Tribute to Max: Our First Dexter Beef

January 25th, 2011 by Kim

Baby Maxwell in his stall hangout.

Jan. 19, 2009, S&H Hilltop Sara brought a strappin’ little black bull calf into this world.  The next day our temperature plummeted to give us the coldest weather we had all year…-2 F.  I kept them put up in the stall overnight, with the doors all closed, to protect the little bugger from freezing to death, but he didn’t even seem to notice that it was cold!  And thus began Maxwell’s life with us.

Max helps with the morning milking…2 for you, 2 for me.

Mama Sara is a cow who doesn’t like to let down her milk for anyone other than baby for the first several weeks after calving.  So, since I wanted to milk her, I needed help, and for the first month of his life, Max was my assistant.  They would be separated overnight so to keep him company I would put his big sister, Keira, in the stall with him, and she seemed quite content to babysit.  Then in the morning, I would take Sara into the parlor, clean up her udder & hook up the Surge, and she would let down nary a drop until I came back dragging Max in with the halter.  Once he had his teat, all was well! 

What a bloody mess!

Spending his nights as he did with his sister, he became quite attached to Keira, and would spend most of his time hanging out with her.

Max learned to love apples and overcame his shyness to get them.

As a yearling, Max grew a large, pendulous wart under his chin.  I had never seen anything quite like it before, but it didn’t worry me too much because warts usually go away on their own after awhile.  But one day I went out to find him with it torn open & blood running out all over the place.  It was time to do something about it, so I put the dreaded halter on him once more & tied him up close in the stall.  Cutting the wart off at its “stem” was NOT fun, for me or Max, as I had no way to numb it, but the job got done.  After a good dousing with iodine, I let him go his merry way & it healed up quickly.

Max stares through the fence at his crazy neighbor.

This year, just 2 weeks before his birthday, I put the halter on Max one last time and loaded him on the trailer.  He had an appointment on Wednesday, Jan. 5 at H & M Butchering, our local custom butcher shop.  He was unloaded into one of their holding pens, beside a pen containing some great, huge, half-crazy thing that went running & skidding all over anytime there was a noise or movement.  Max just stood there & looked at that steer….I wondered what he was thinking….he’d never seen anything of the like.  We went inside to place our order for how we wanted the beef cut, then headed home & left them to do their thing.

I came home with a car full of boxes.

A week later, I got the phone call that our beef was ready to pick up.  They let the carcasses hang to age for a week before they piece it out.  Once cut, the meat is vacuum-packed in family-sized portions & put into the freezer to be flash-frozen.  It’s a pretty nice setup for a little place.

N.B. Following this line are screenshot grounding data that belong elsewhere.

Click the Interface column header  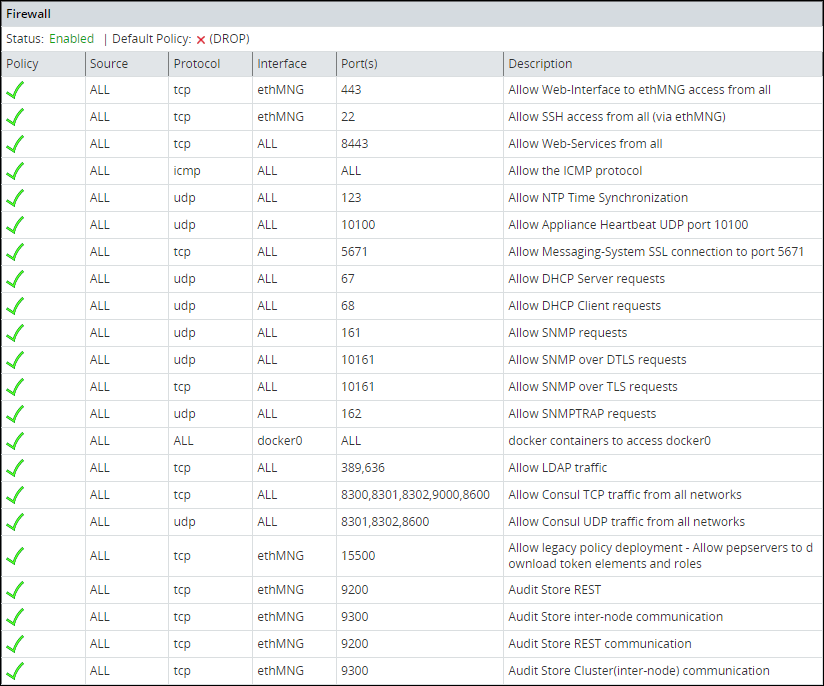(x=282, y=64)
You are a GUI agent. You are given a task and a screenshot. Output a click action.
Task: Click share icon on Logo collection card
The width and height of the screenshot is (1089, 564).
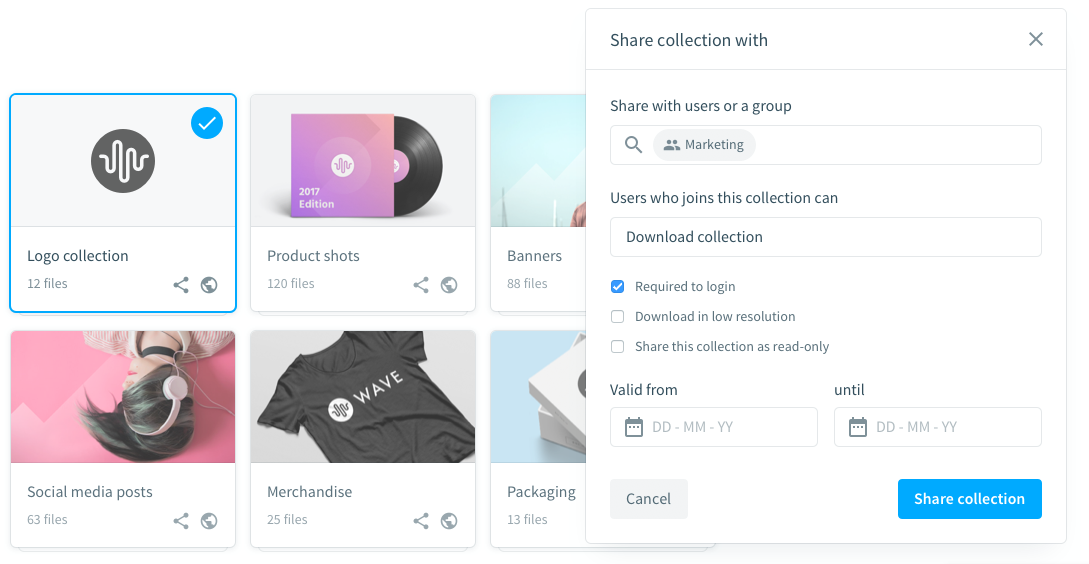coord(181,285)
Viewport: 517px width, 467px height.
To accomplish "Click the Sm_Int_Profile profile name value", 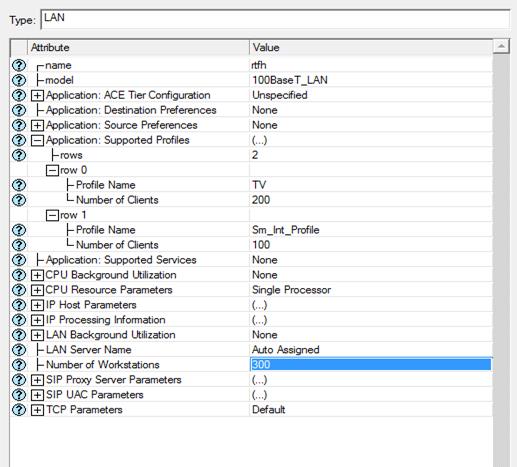I will tap(286, 230).
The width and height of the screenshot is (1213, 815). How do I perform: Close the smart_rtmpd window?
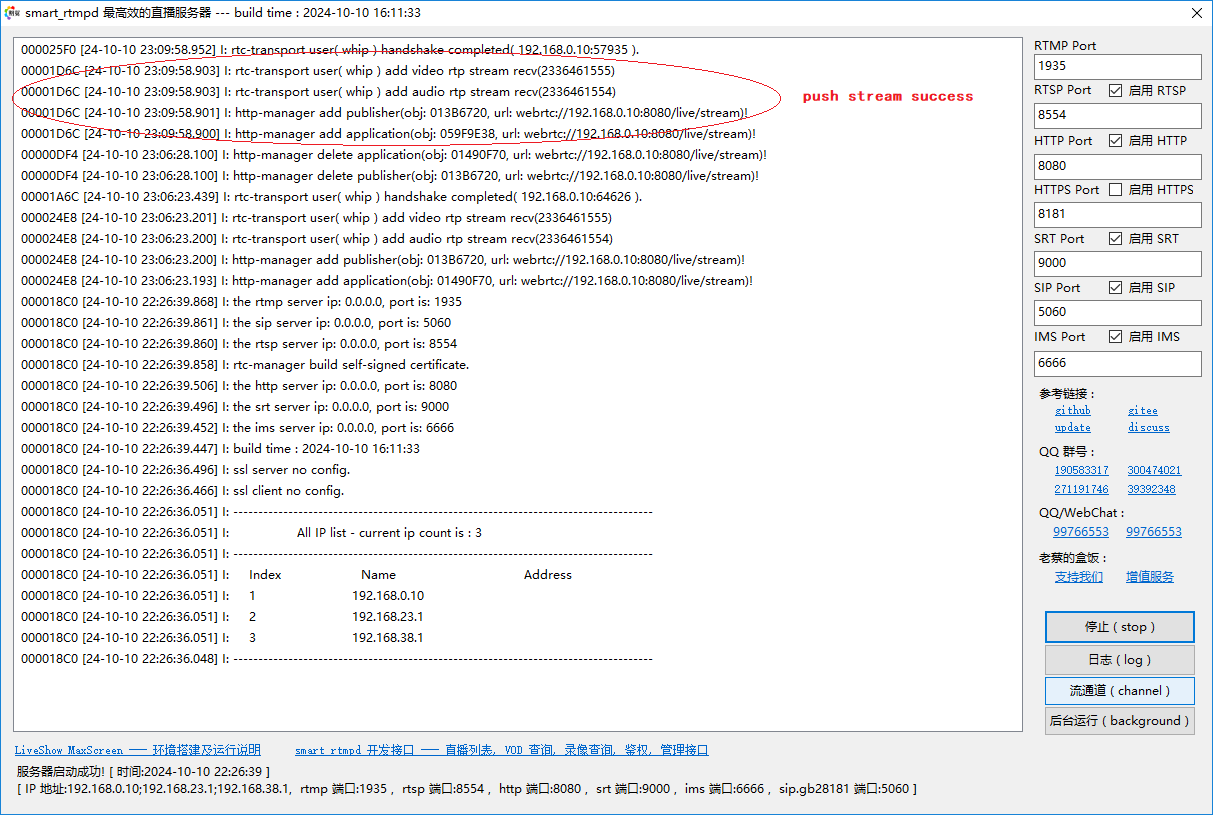coord(1196,13)
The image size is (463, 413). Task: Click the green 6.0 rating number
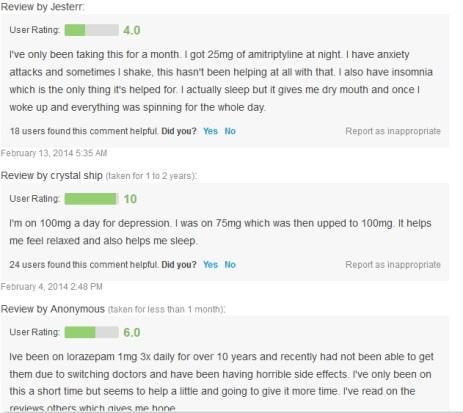click(x=132, y=332)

A fine looking steer he was.

I went & picked up 6 big boxes of beef, well…. 5 boxes of beef & 1 box of soup bones.  We got 331 lbs. of beef from Max, and a wonderful batch of beef stock to have on hand in the freezer.  The big chest freezer is absolutely bursting full, between the beef & all the chickens we butchered ourselves this year I can’t fit another thing in the freezer.  And that’s a very good feeling!

It’s a very good feeling, to be producing that much of our own toxin-free food!  We try to give our critters the best, most natural life we possibly can, so that when the time comes, they have something good to give back.  And, Max, you certainly gave back well.  Thank you, Maxwell, you are much appreciated!

One Response to “Tribute to Max: Our First Dexter Beef”

  1. Susan Lea Says:

    Awww! Sniff! We’re happy to work into this gradually, with Sara’s first calf being a heifer we will keep, and seeking out another local Dexter breeder to buy a young steer to feed out. After seeing how adorable Siobhan is, I don’t know if I could avoid getting attached to a steer we had raised from birth. I did manage to butcher the chickens (after Herb killed them!), but we only had them for about 16 weeks. I think being a farmer is something I have to grow into bit by bit! But I totally get the feeling of accomplishment, seeing vegetables and meat you raised yourself in the freezer!